Bubble Sort Algorithm Visualisation

Use Case and Performance

The performance of bubble sort depends on 2 factors, namely:

  1. How large is the input array?
  2. How unsorted is the input array?

The second factor applies to almost every sorting algorithm but is still valid. The first factor is an important one though since bubble sort has a Big O time complexity of O(n²) on average. This means that the time it takes to run the algorithm is the square of the size of the input array, otherwise known as Quadratic Time.

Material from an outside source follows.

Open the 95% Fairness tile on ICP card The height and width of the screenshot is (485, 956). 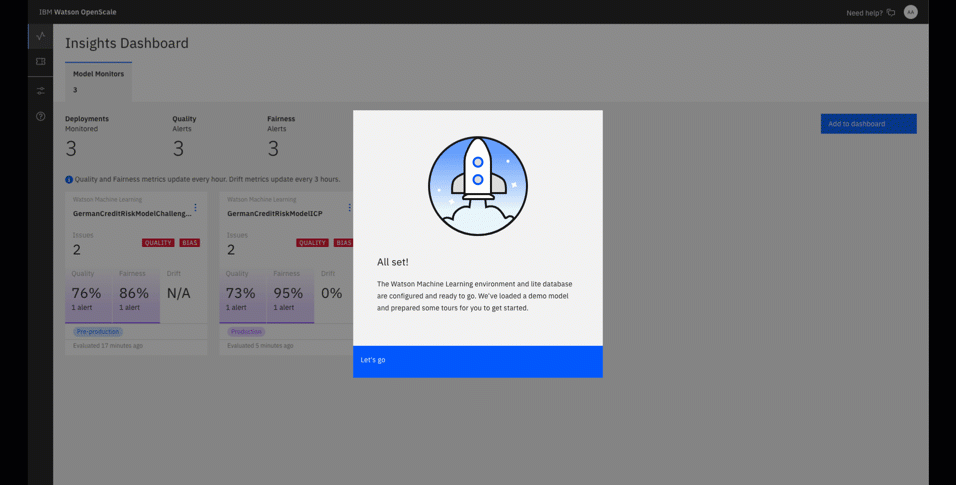coord(289,296)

Let's look at some example runtimes from given input sizes:

Input size Time complexity (Big O)
10 O(10²) = O(100)
100 O(100²) = O(10,000)
1000 O(1,000²) = O(1,000,000)


As we can see, the larger the input array is, the worse the performance becomes. This being the case, if we use bubble sort, we want to do it on small arrays and collections to maximise performance.

Top comments (4)

efleurine profile image

With const next = inner + 1 won't you go out of range when inner = length - 1?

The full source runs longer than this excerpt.